SNAP output for PDB entry 6bjy [SNAP web server]

PDB-id

6bjy; SNAP-derived features in text and JSON formats; DNAproDB

Class

RNA binding protein-RNA

Method

X-ray (3.46 Å)

Summary

Vsv nucleocapsid with polyamide bound

Reference

Gumpper RH, Li W, Castaneda CH, Scuderi MJ, Bashkin JK, Luo M (2018): "A Polyamide Inhibits Replication of Vesicular Stomatitis Virus by Targeting RNA in the Nucleocapsid." J. Virol., 92. doi: 10.1128/JVI.00146-18.

Abstract

Polyamides have been shown to bind double-stranded DNA by complementing the curvature of the minor groove and forming various hydrogen bonds with DNA. Several polyamide molecules have been found to have potent antiviral activities against papillomavirus, a double-stranded DNA virus. By analogy, we reason that polyamides may also interact with the structured RNA bound in the nucleocapsid of a negative-strand RNA virus.

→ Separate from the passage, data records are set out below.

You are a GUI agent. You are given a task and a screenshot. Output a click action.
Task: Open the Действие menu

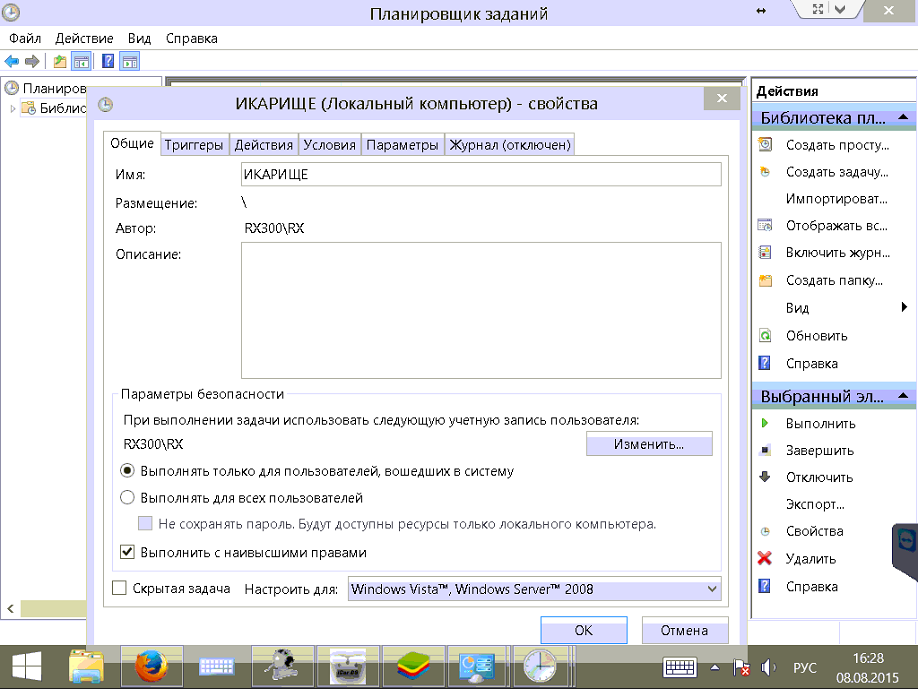84,38
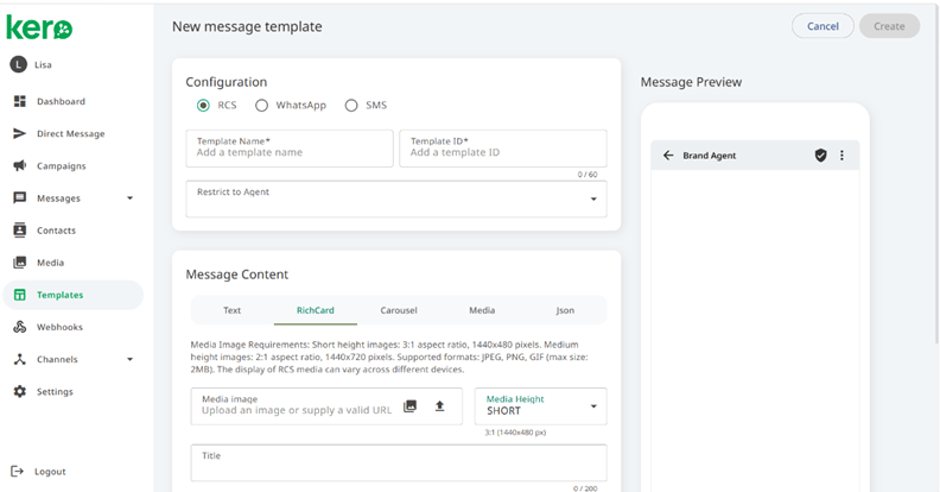The width and height of the screenshot is (940, 492).
Task: Switch to the Json tab
Action: (565, 310)
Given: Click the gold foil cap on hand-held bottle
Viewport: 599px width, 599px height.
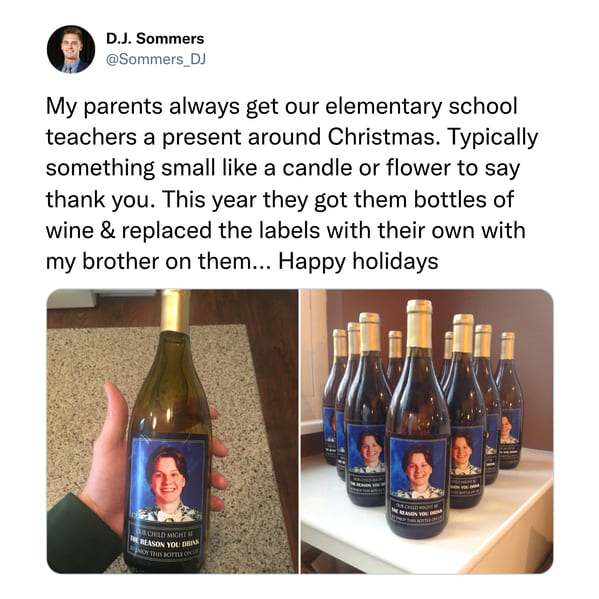Looking at the screenshot, I should 175,311.
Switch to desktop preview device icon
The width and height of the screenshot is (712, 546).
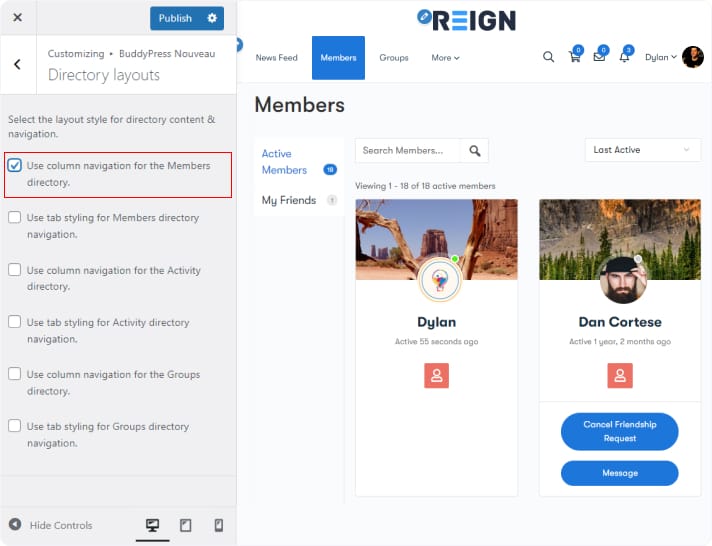point(152,525)
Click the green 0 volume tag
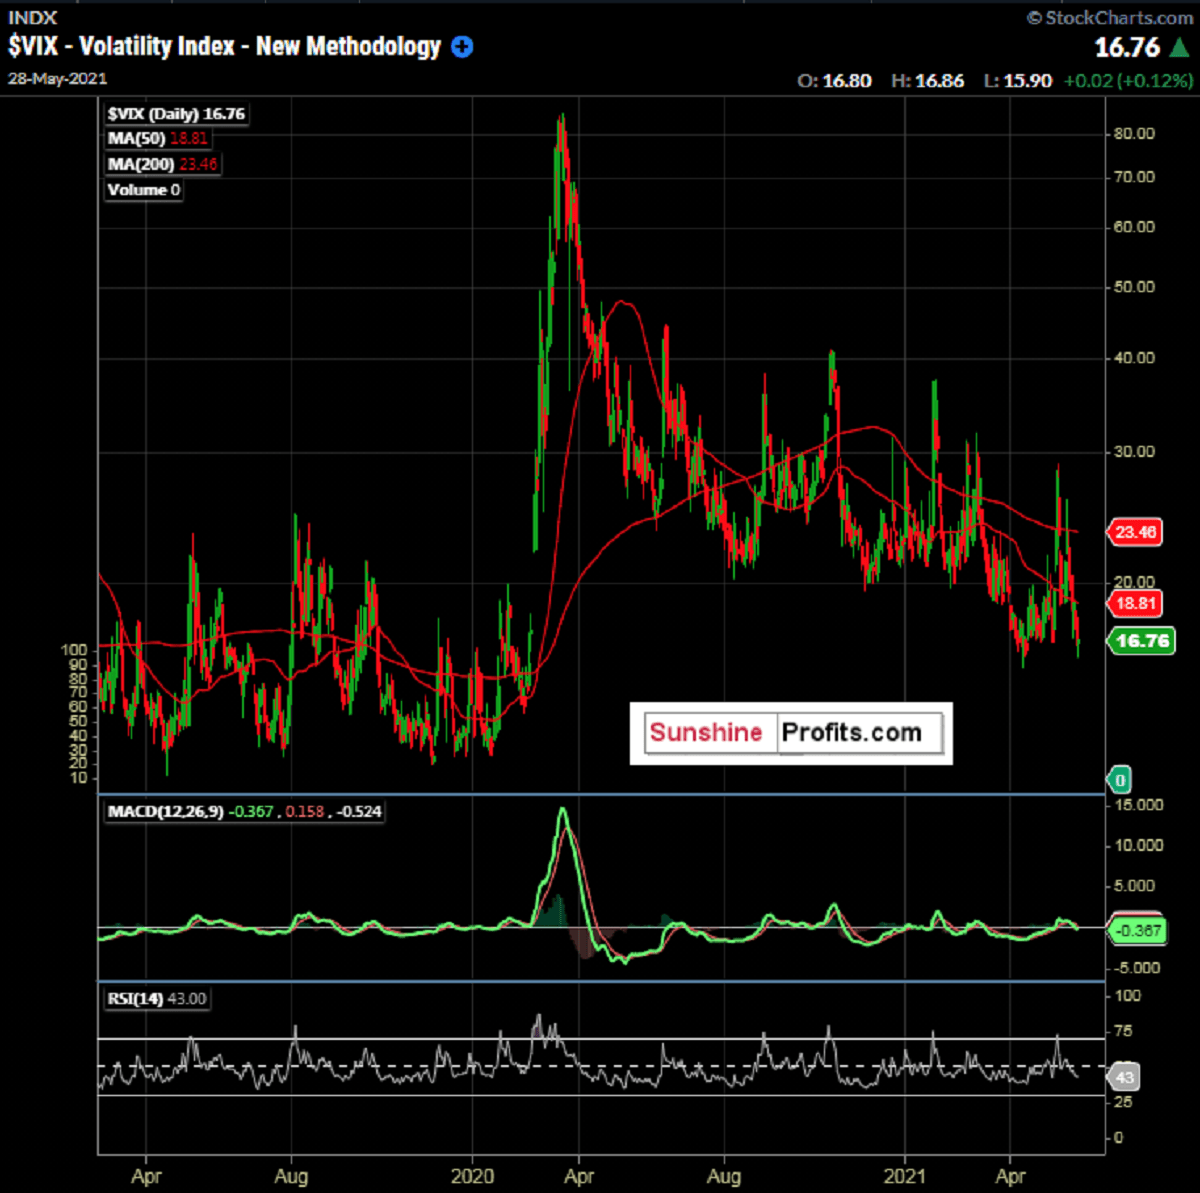This screenshot has width=1200, height=1193. [x=1119, y=780]
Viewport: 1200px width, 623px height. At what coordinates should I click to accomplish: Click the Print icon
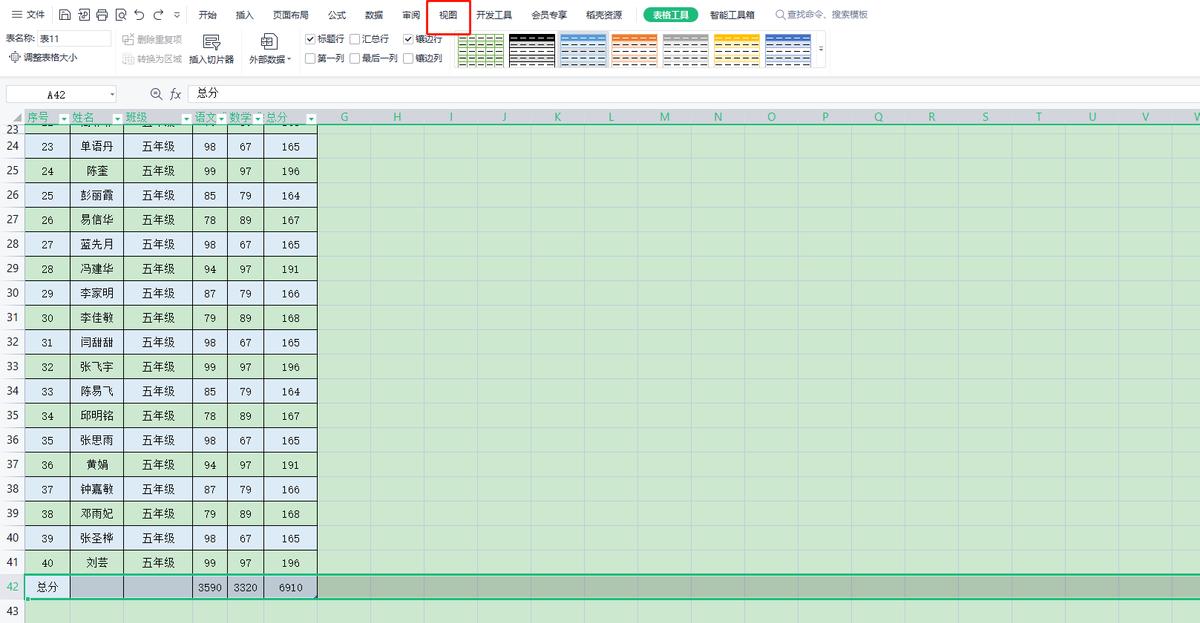coord(102,14)
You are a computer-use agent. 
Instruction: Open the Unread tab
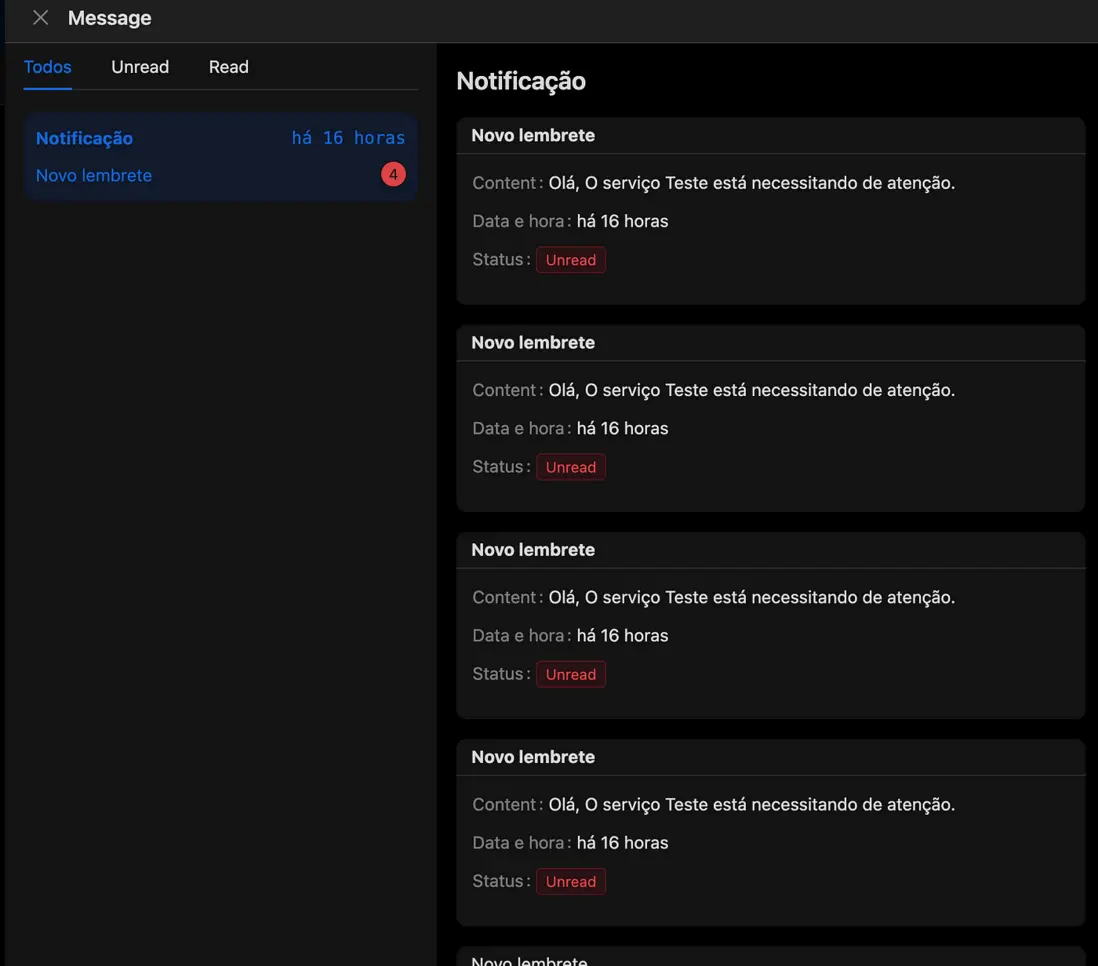(x=140, y=67)
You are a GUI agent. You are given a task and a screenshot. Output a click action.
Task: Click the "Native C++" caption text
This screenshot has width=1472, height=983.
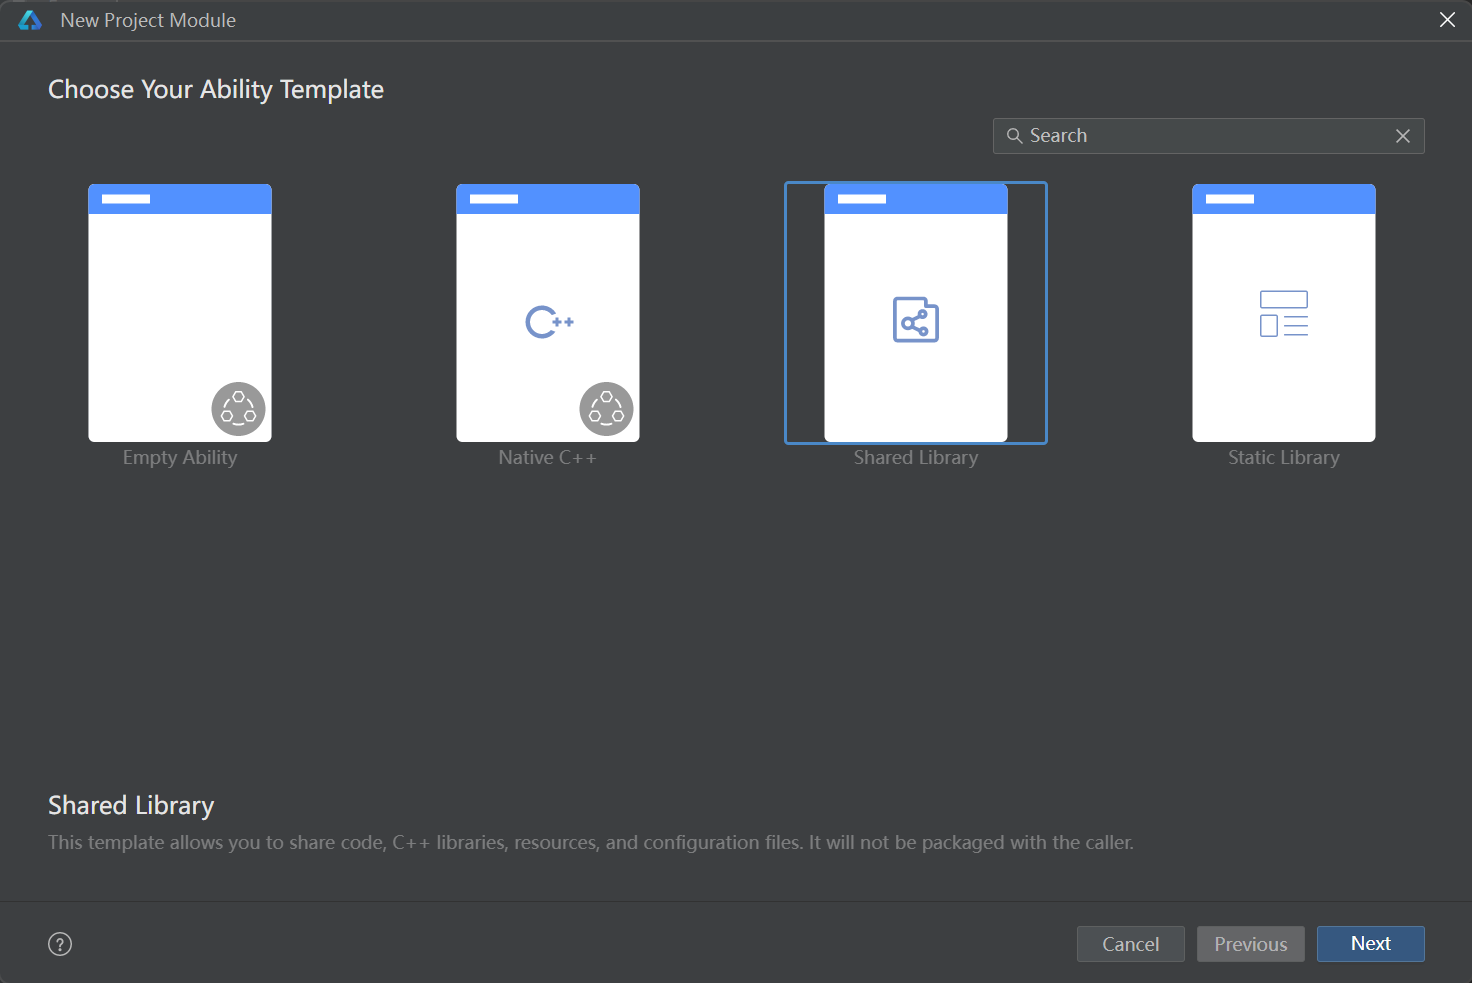[547, 458]
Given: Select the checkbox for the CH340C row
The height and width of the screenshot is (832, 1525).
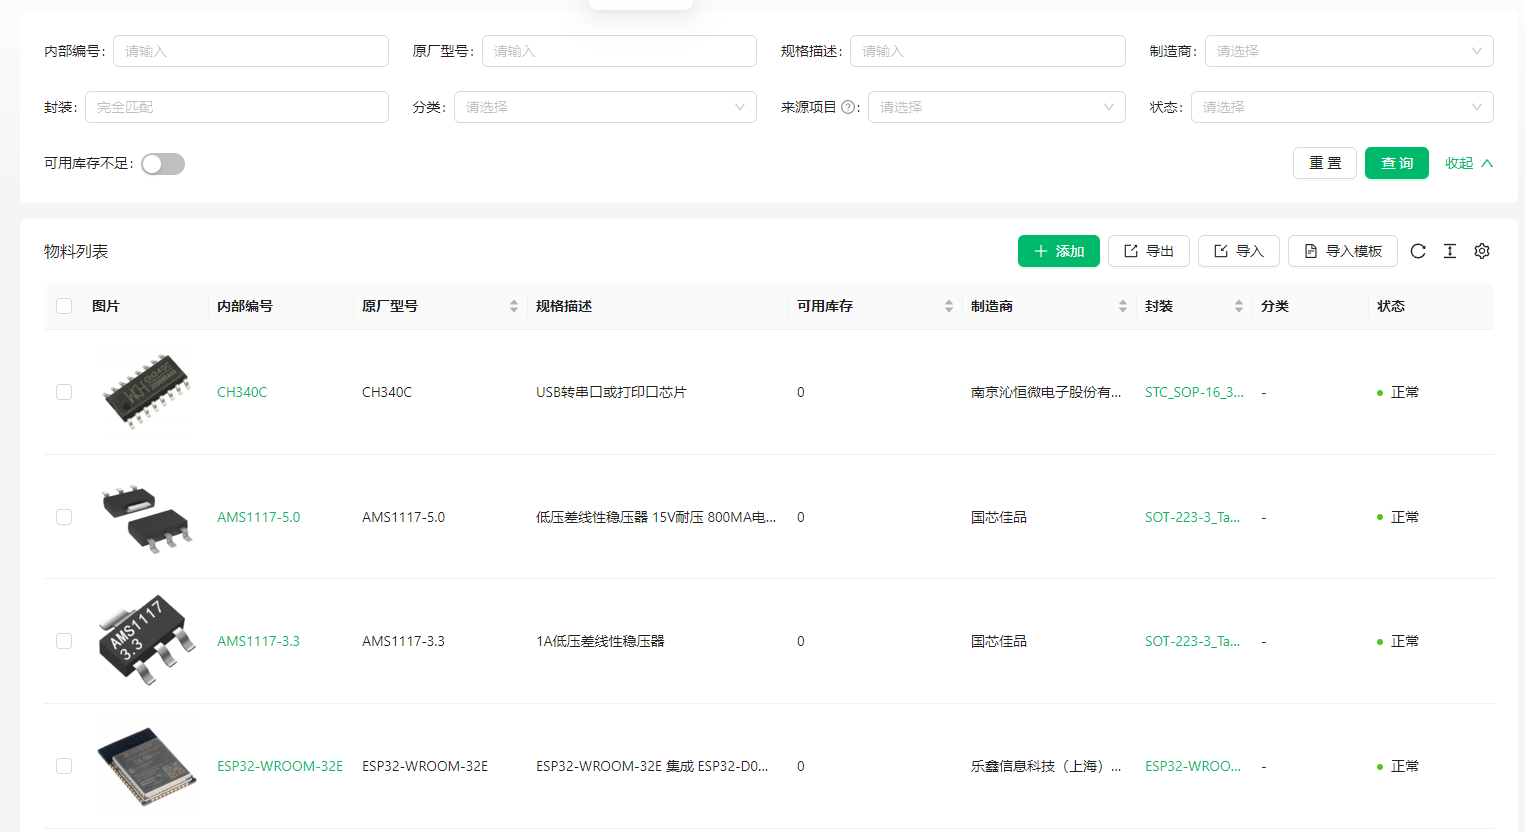Looking at the screenshot, I should [64, 392].
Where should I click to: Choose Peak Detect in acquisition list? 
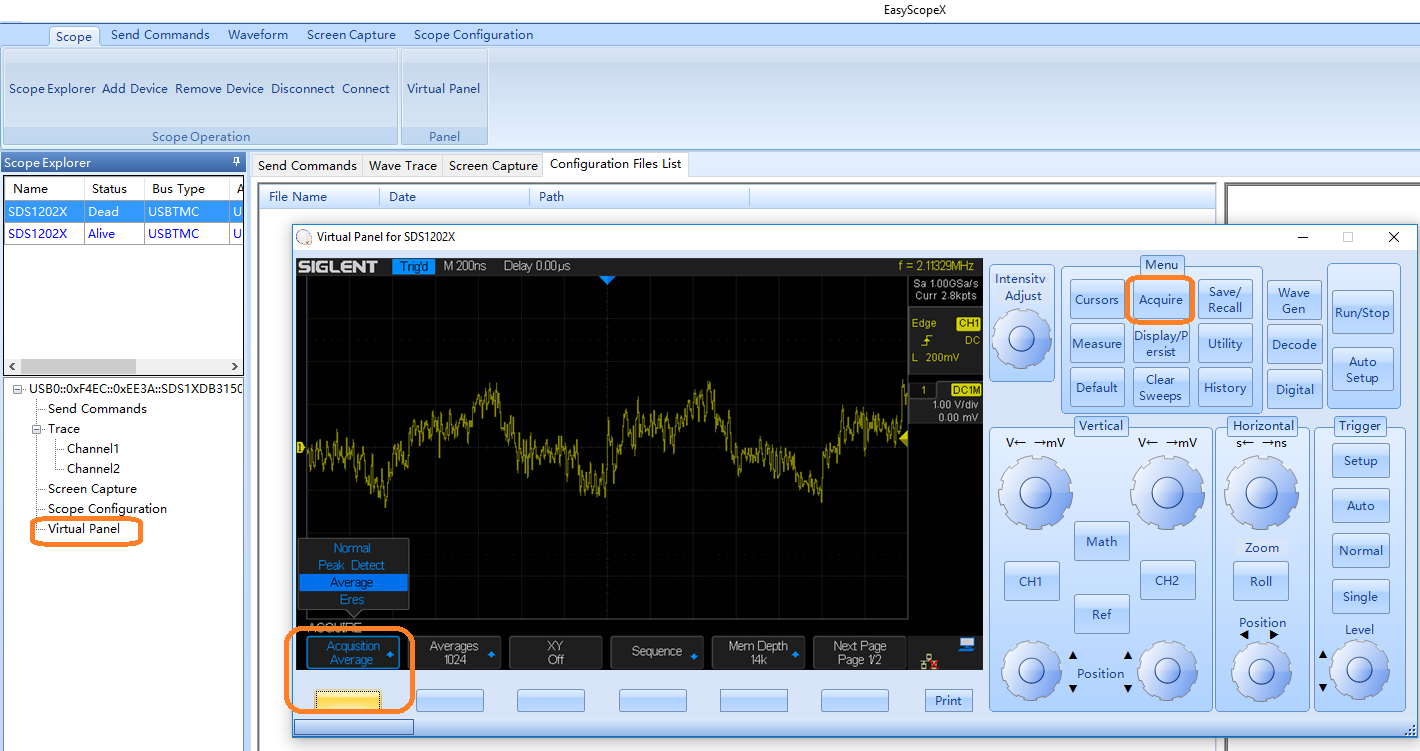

Vesicular stomatitis virus (VSV) was selected as a prototype virus to test this possibility since its genomic RNA encapsidated in the nucleocapsid forms a structure resembling one strand of an A-form RNA duplex. One polyamide molecule, UMSL1011, was found to inhibit infection of VSV. To confirm that the polyamide targeted the nucleocapsid, a nucleocapsid-like particle (NLP) was incubated with UMSL1011. The encapsidated RNA in the polyamide-treated NLP was protected from thermo-release and digestion by RNase A. UMSL1011 also inhibits viral RNA synthesis in the intracellular activity assay for the viral RNA-dependent RNA polymerase. The crystal structure revealed that UMSL1011 binds the structured RNA in the nucleocapsid. The conclusion of our studies is that the RNA in the nucleocapsid is a viable antiviral target of polyamides. Since the RNA structure in the nucleocapsid is similar in all negative-strand RNA viruses, polyamides may be optimized to target the specific RNA genome of a negative-strand RNA virus, such as respiratory syncytial virus and Ebola virus.